• **The records**
·····
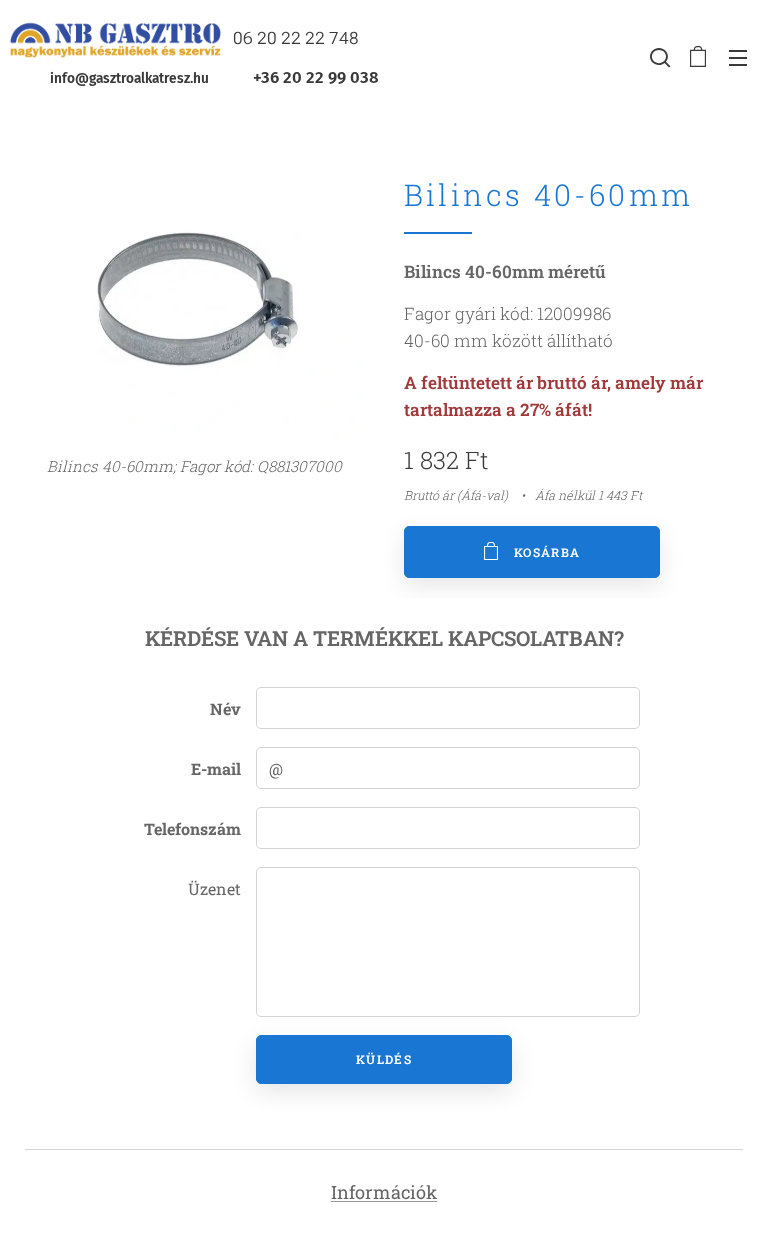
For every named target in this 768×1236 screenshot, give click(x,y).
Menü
·····
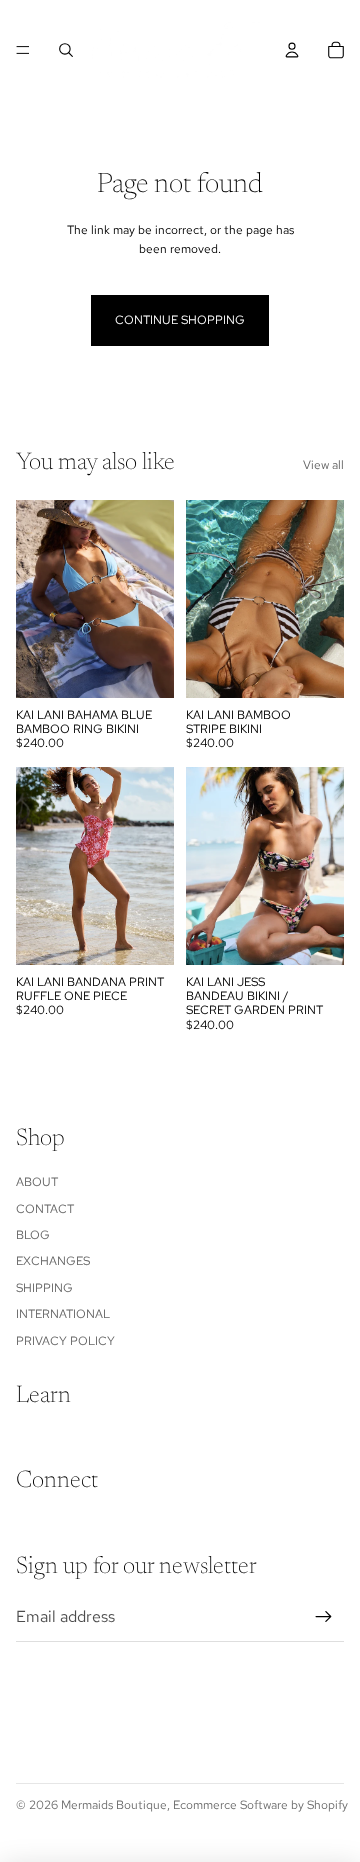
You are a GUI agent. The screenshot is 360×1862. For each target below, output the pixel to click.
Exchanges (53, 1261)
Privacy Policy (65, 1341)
·····
• **About this exercise**
Of the entries above, repeat exactly the lines from the line with "You are a GUI" through the line with "Privacy Policy (65, 1341)", both of them included.

• **Output for this task**
You are a GUI agent. The screenshot is 360×1862. For each target below, output the pixel to click.
Exchanges (53, 1261)
Privacy Policy (65, 1341)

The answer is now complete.